## Provided records
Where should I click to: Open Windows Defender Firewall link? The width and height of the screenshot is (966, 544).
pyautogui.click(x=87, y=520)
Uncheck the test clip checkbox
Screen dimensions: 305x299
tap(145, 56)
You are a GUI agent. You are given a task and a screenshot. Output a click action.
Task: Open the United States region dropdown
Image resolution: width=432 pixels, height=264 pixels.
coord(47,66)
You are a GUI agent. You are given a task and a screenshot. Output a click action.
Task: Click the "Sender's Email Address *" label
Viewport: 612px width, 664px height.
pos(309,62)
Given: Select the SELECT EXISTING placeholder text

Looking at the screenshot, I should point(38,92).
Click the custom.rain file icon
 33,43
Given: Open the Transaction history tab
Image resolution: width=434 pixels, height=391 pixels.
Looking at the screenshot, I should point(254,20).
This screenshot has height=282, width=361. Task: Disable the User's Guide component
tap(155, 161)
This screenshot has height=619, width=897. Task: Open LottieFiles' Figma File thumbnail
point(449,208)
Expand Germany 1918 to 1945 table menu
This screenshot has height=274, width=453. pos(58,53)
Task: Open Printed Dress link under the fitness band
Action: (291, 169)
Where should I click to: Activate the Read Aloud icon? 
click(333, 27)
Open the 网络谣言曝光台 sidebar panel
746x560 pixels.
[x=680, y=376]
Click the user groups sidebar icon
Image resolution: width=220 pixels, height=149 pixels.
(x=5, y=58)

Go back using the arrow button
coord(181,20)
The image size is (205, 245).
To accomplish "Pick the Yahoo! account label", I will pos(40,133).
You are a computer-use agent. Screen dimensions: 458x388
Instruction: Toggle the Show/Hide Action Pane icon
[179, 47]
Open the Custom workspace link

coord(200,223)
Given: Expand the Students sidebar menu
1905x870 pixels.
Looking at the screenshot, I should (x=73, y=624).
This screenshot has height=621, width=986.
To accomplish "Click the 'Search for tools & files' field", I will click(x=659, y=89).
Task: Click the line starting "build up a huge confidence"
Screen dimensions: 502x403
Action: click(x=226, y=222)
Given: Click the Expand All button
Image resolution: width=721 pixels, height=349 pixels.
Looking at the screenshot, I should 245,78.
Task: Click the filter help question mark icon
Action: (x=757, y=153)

## Task to complete
Look through the listing above. Pick out each line with "label" and copy it.

## Answer to this problem
Task: Click the "Sender's Email Address *" label
To accomplish "Pick the Yahoo! account label", I will pos(40,133).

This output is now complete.